It was one of the moments I've imagined for years. The moment that my mom, sister, and I shop for wedding gowns. For years I've envisioned being surrounded by the two most important women in my life, laughing and preparing for 'the big day.' And IT. WAS. PERFECT. Before the stress of the invitation list or the reception site, there is the DRESS. And I almost missed, 'my moment.' In my gallant attempt to save money, I almost didn't consider this heaven for brides called the Gingerbread House. I almost made my way to one of the chain bridal stores with 2000 dresses and 18-year-old "bridal consultants." But Elizabeth came through again and convinced me to just try the Gingerbread House and to simply tell them what my budget was. Well, I went out of budget. But only a little. And I could care less.

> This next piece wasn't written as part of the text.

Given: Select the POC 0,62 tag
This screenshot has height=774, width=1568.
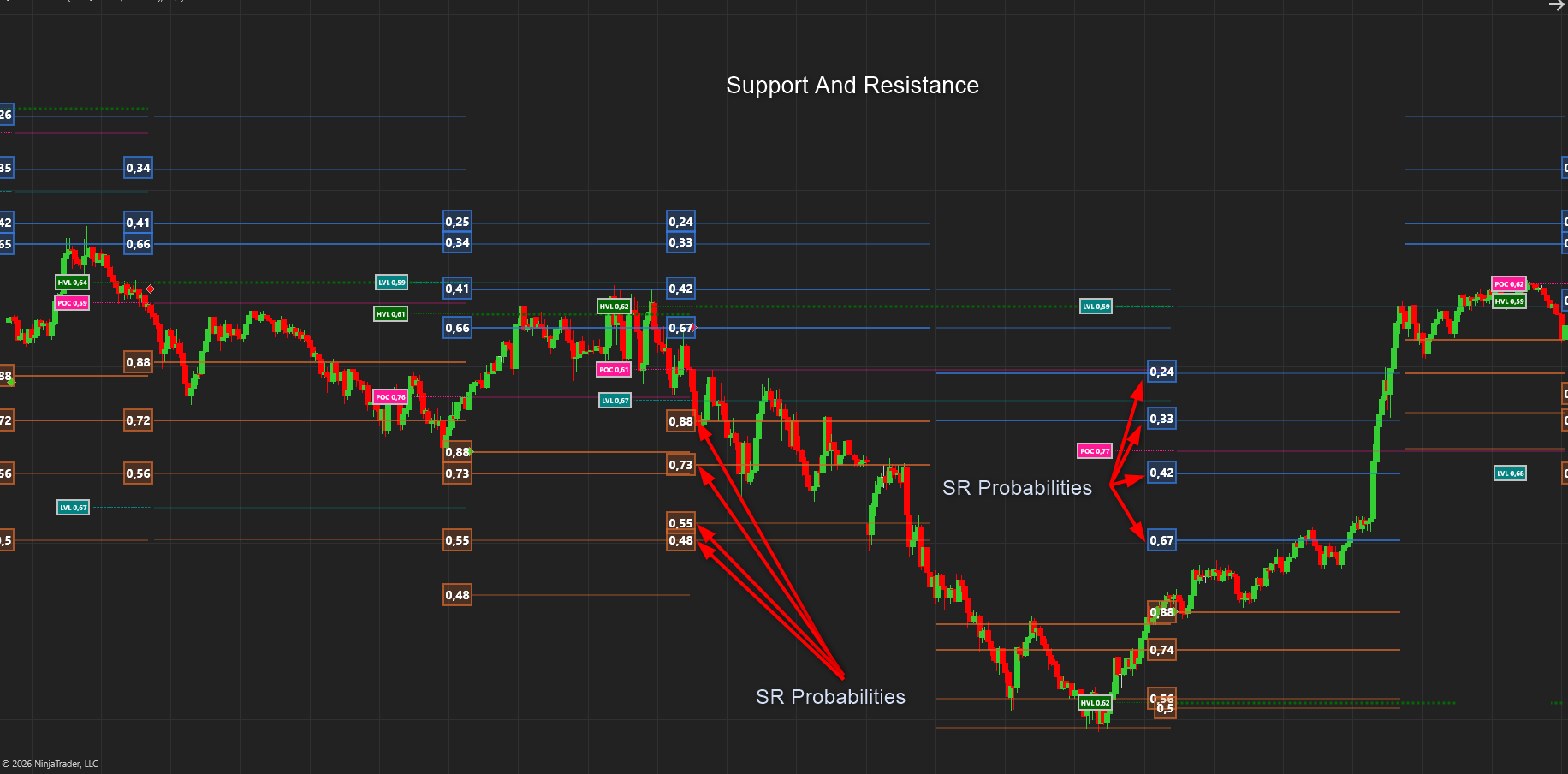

I tried on dress number 2 and walked onto the wooden box. Mom cried. Katie smiled and (knowing my slight case of financial OCD) said "I don't care what the cost. You are BUYING that dress.' And I felt...everything. I felt exactly how I wanted to feel. Mom and Katie's faces were exactly what I wanted to see. And the dress is everything I want for my wedding day. I will never, ever forget that moment with a mom and her daughters, with the people whose opinions I trust most in the world. I have replayed that hour over and over in my head since Saturday. I am tearing up just thinking about the unbelievable blessings that mom and Katie are to me. I am going to be a blubbering mess come September.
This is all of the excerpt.